It is commonly known that when an oil well is first completed, the natural reservoir energy causes the fluid to flow to the surface for some period of time. However, most oil wells, at some point during their economic life, require artificial lift in order to increase the reservoir energy needed to raise fluid to the surface and obtain the maximum recovery of oil for maximum profit to the producer well. Artificial lift systems include rod pumping, gas lifting, hydraulic pumping, and centrifugal pumping. Continuous gas lift is the most commonly used artificial lift system in the oil industry. It is inherently a high volume method and the only one which makes use of the reservoir gas energy.
This paper discusses the use of a multiphase flow meter to optimize gas lift field operations. In particular, it will compare analysis methods for individual well’s performance using Multiphase Flow Meter versus Standard Nodal Analysis. This paper will also tackle GUPCO’s field experience of gas lift offshore operations.
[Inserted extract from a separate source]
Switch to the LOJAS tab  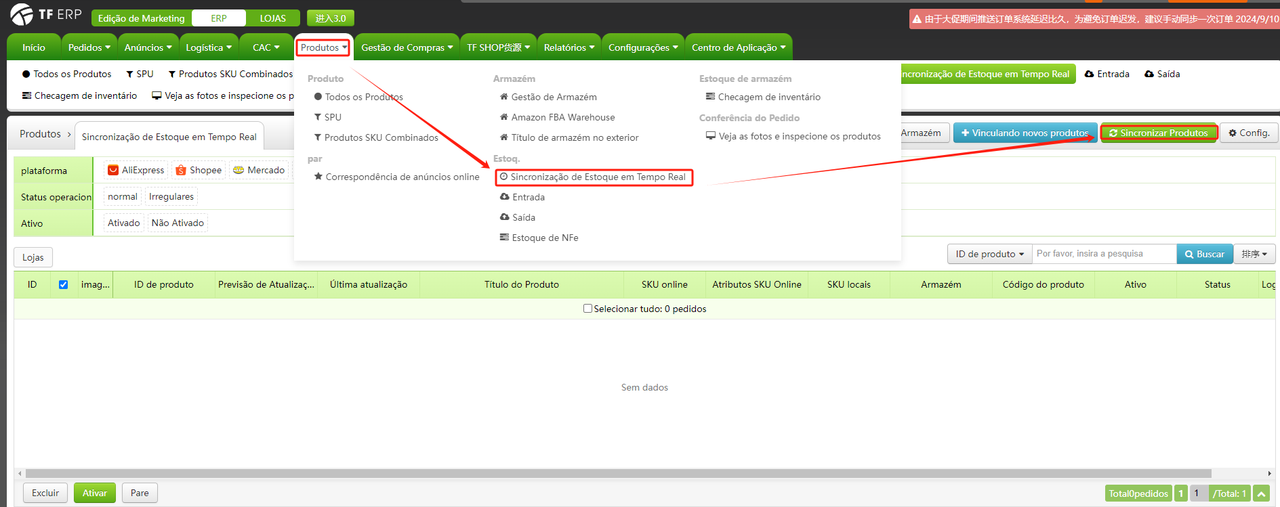pyautogui.click(x=272, y=18)
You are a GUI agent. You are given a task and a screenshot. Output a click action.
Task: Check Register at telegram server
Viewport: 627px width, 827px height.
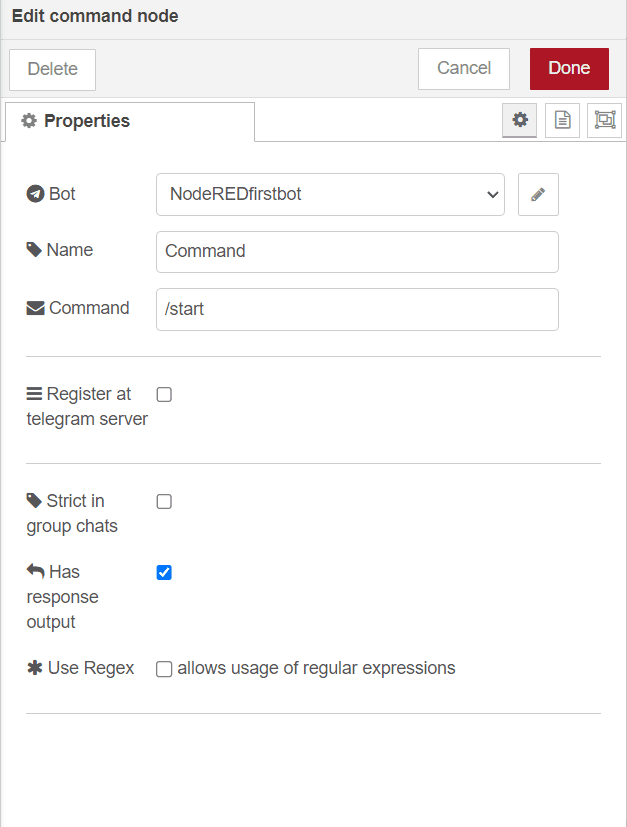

The proper measurement of production in marginal fields and new developments to optimize gas lift operations is a very important factor in the oil industry. The enhanced allocation of gas lift wells can result in immediate production payback by increasing each well production versus the injection ratio through real time well data readings.
The changes in a well performance due to increased water cut led by its turn to changes in injection pressure required to efficiently lifting the well and also a decrease in the reservoir pressure or equipment malfunction. Hence, production optimization cannot be obtained because too much or too little gas is injected as the output of constant well performance changes and causes less well production rates.
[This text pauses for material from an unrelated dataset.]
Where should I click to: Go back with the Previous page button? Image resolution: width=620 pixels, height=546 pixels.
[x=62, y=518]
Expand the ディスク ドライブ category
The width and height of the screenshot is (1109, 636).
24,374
Total production of a field can be increased, if it is properly managed with exact and accurate measurement of well performance using real-time data. The major challenges are associated with the optimization of gas lift well measurement and monitoring output through the use of multiphase flow technology.
Traditional well testing
The proper and accurate measurement of oil, water and gas in the production stream represents a critical reservoir management. Multiphase measurement using traditional methods creates several problems. First of all inaccuracies associated with the separation of production stream act as major deterrent in this measurement process. The second problem, which lies in the entrapment of phases within each other and also mathematics, shows that a complete phase separation cannot occur. With a multiphase flow meter, there is no separation, hence the oil is measured as it flows through the meter and instantaneously the readings appear on the monitor panel. Three phase separator measurements require costly maintenance schedules. The third problem of traditional separators is their large size and heavy weight. This problem is considered as a critical issue, specifically in offshore platforms or remote facilities, where space and weight are of major concern.
Multiphase flow meter
On the other hand, the Multiphase Flow Meters (MPFM) provides accurate, real time measurements of oil, water and gas flows simultaneously, without separation of the phase. The MPFM can be used in all flow patterns, having both oil and water continuous fluid streams. It requires no field calibration or prior knowledge of fluid properties.
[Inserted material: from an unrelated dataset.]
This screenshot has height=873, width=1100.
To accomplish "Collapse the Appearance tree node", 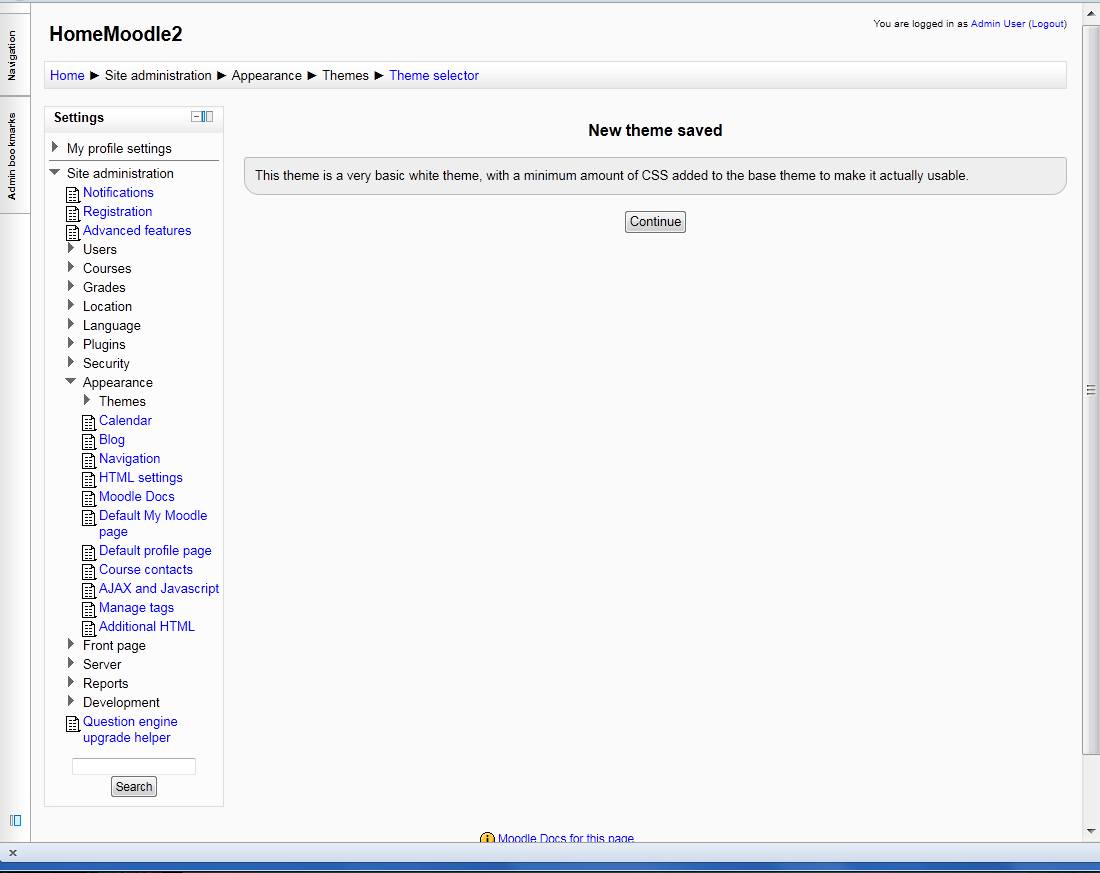I will [x=71, y=382].
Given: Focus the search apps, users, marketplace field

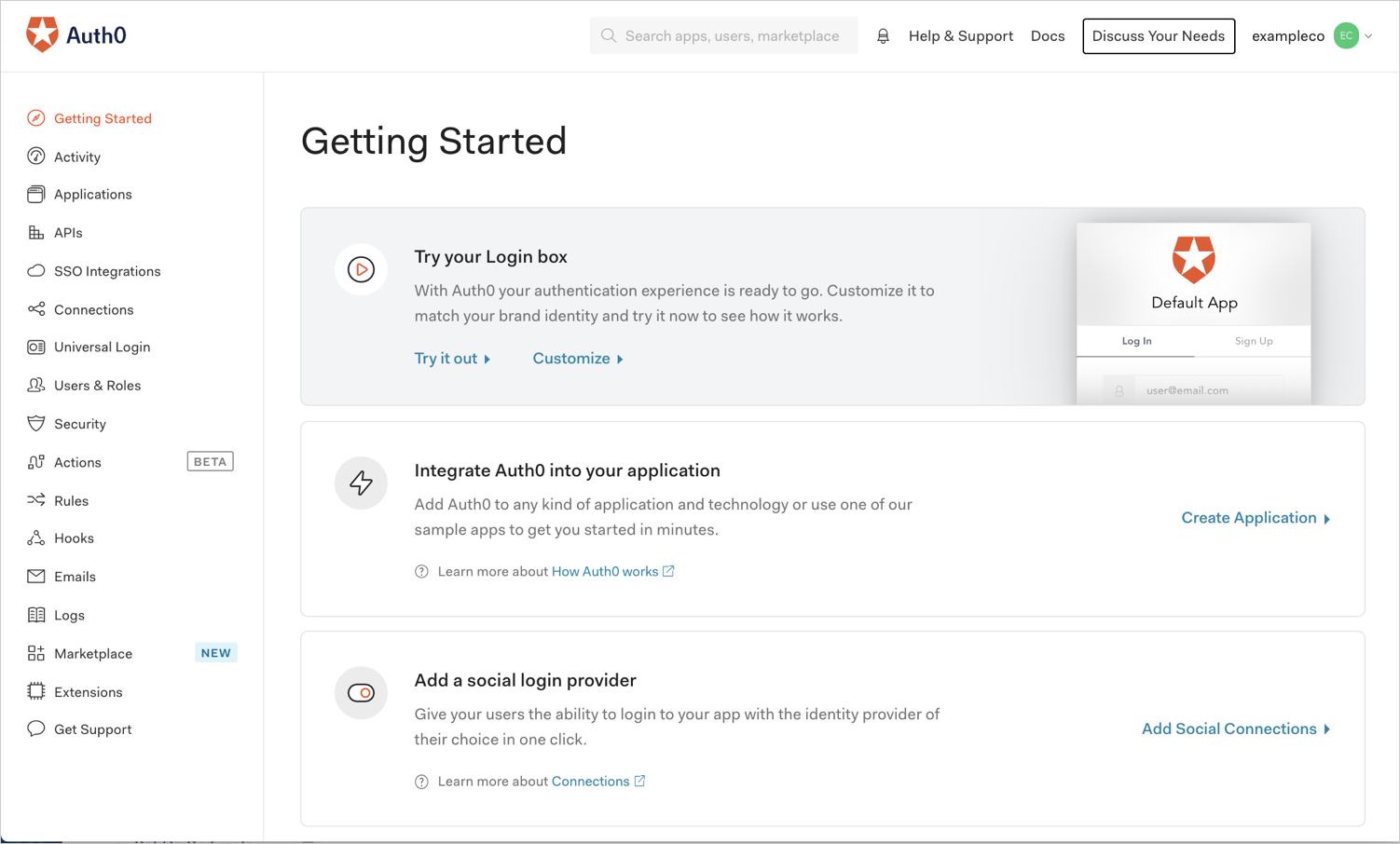Looking at the screenshot, I should pyautogui.click(x=732, y=36).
Figure (1) shows the multiphase flow meter.Figure (1)
Multiphase measurement brings three fundamental advantages to oil companies and operators
Reduction in capital expenditure by eliminating test lines, separators and separate flow monitors. The meter also has size and weight advantages over test separators with the ability to perform all measurements through a un–manned process. All of which, represent sizeable investments for such locations as remote exploratory fields to transfer tankers.
More accurate well testing. By tying up well test result and comparing them to the measured shipped oil at the LACT unit, the overall production processes is hindered due to the comparison of old data or shipped oil .
Real-time well output measurement. This allows the tracking of each well’s dynamic production behavior, and results in real–time well optimization. This is especially evident in secondary recovery technologies such as gas–lift operations as well as diluents or injection wells.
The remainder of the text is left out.